Anayasa tartışması bu kısa dönemin siyasî ortamına hapsolmamalı, AKP iktidarının bazı devlet aygıtlarıyla yaşadığı sıkıntıların üstesinden gelmenin aracı olmamalı. Siyasî taraflar arasındaki tartışma üslûbu “AKP anayasası ve onun karşısındakiler” ayrışmasına yol açabilir. Bu, anayasanın hazırlanma çabasının başlangıcındaki sivil olma konseptine tamamen aykırı bir sonuç doğurur. İktidarın bunu önlemesi, anayasayı AKP’ye maledecek bir yaklaşımdan kaçınması lazım. Herkesin aktif biçimde katılımının ve mutabakatının alınabileceği bir düzlemde yürütmek ve sonuçlandırmak gerekiyor. Demokrasi, insan hakları ilkeleri açısından bir dirençle karşılaşıyorsa, buna da açıklıkla, yalınlıkla sakınmadan işaret etmek, vurgu yapmak gerekiyor. Bu, kampanyalar bakımından da geçerli. Rotayı hem ilkesel olarak bozmamak, hem gemiye olabildiğince çok yolcu almak, hem de batmamayı sağlayacak biçimde sürdürebilmek kolay değil, fakat gerekli.

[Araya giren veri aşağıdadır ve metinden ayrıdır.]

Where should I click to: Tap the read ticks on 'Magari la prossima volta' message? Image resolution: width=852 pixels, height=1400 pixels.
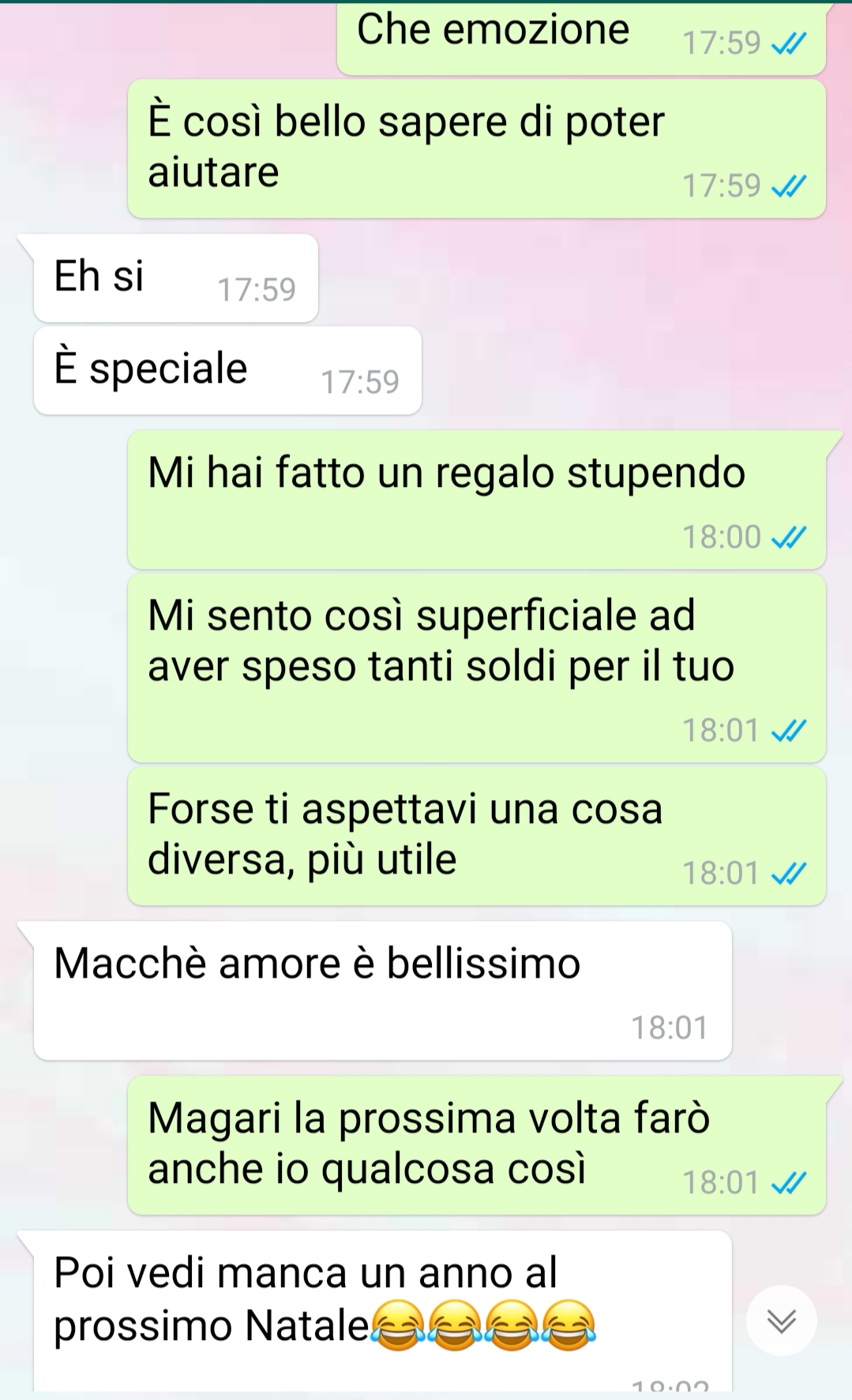click(788, 1183)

Meclis kompozisyonuna baktığımızda, CHP’nin ve MHP’nin 12 Eylül Anayasasıyla temelde bir meselesi yok. AKP’ninse kısmî olarak var. Toplumun genelinin de yeni anayasa talebi, bu yönde bir baskısı yok. “AKP anayasası” algılamasıyla sandığa gidildiğinde, yüzde 60’a 40 gibi, anayasalar açısından tartışmalı bir sonuç da çıkabilir. Dolayısıyla yeni Anayasa kısa ömürlü olmaya mahkûm gibi.

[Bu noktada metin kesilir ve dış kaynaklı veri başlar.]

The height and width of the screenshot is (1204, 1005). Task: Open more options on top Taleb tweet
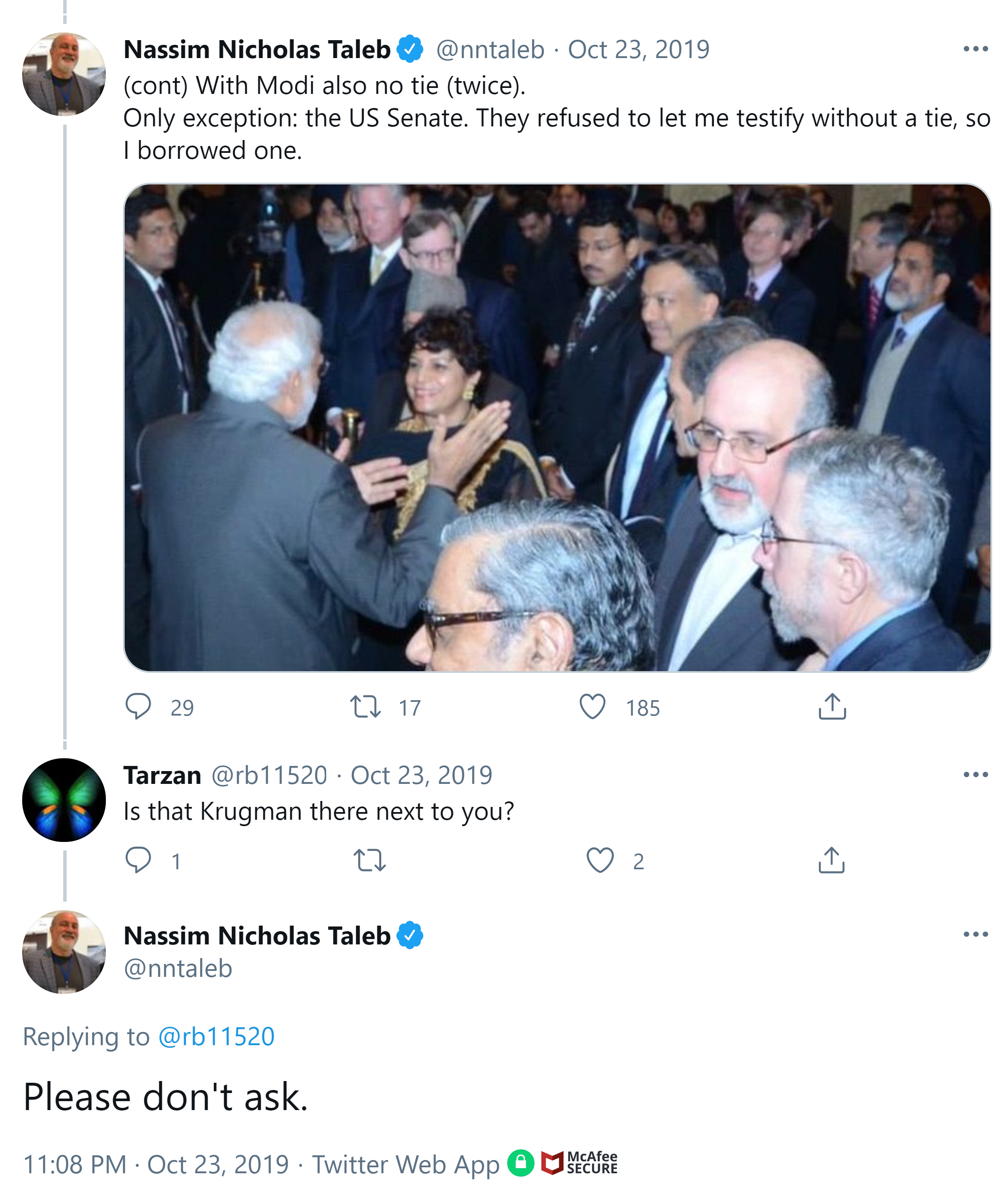(975, 49)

AKP’nin anayasa değişikliğini dillendirmedeki temel argümanı 12 Eylül olmak zorunda. Türkiye’nin yakın geçmişindeki bu lekeyi onunla hesaplaşarak giderme çabasını, bir olağanüstülüğe bağlı olmaksızın kendi anayasasını inşa edebileceğini dile getiren sivil bir söylem geliştirilmeli. Geçtiğimiz dört-beş ayın, çatışma, gerilim söyleminin ötesinde bir şeydir bu. Onun nedenleri de bu anayasanın içinde yer alıyor, onu inkâr etmiyorum, ama buna hapsolmamak zorunda. Toplumsal örgütlenme açısından da ana vurgulardan biri yakın geçmişimizle hesaplaşma olmalı. Bugünkü sorunlarımızı ihmal etmek anlamına gelmiyor bu. Böyle bir hesaplaşma onun da kapısını açacaktır. Bunu bir ölçüde kolaylaştırıcı bir gerçek de var. 12 Eylül Türkiye’deki bütün siyasî yelpazeyi mağdur eden bir dönemdi. Bu yelpazeyi anayasal tartışma ve seferberlik zeminine çekebilecek bir yönetim gerekiyor. Toplumsal örgütlenmenin ve buna ilişkin çabaların böyle bir hafızayı dikkate alması bence çok önemli. Siyasî sahanın da bu toplumsal çabaları dikkate alması ve onlara yer vermesi, hem sivil bir anayasa olma karakterinin doğal sonucu, hem de meşruiyetinin bir gereği. Benim endişem, bunun AKP’ye maledilecek bir metin olarak ortaya çıkması. Destek veren unsurların da o partinin yardakçıları, işbirlikçileri olarak damgalanması, bir anlamda yaşadığımız son dört ayın yeniden sahnelenmesi... Bunu aşamamak bir girdaba girmektir. Bunu aşmanın yolu da belki, karşısında olunan, değiştirilmesi gereken metnin kaynağında olan askerî dönemin gözden uzak tutulmaması olabilir. Hazırlanacak metin çok mükemmel olmayabilir. Ama insan haklarına dayanan bir demokrasinin temel parametelerine sahip olması önemlidir. Devletin yapısal unsurlarını oluşturan organlar arasında dengeli bir koordinasyonun olması önemlidir. Bireysel özerklik alanına saygı gösterilmesi önemlidir. Temel noktalarda, demokrasiyi güçlendirme vanalarının açık olduğunu görüyorsak, bu şebekeyi işletir, buradan su akar gider, katlara da dağılır denebiliyorsa, bence yeterlidir. Türkiye’nin yoğun, şedit, askerî bir müdahalenin, Diyarbakır cezaevi olaylarının, gözaltında üçyüz gün tutulan insanların, idamların, çocukların idam edildiği o karanlık dönemin ürünü bu güdümlü metinle artık kendini bağlı görmediğinin ferahlığını hissetmesi önemli bence.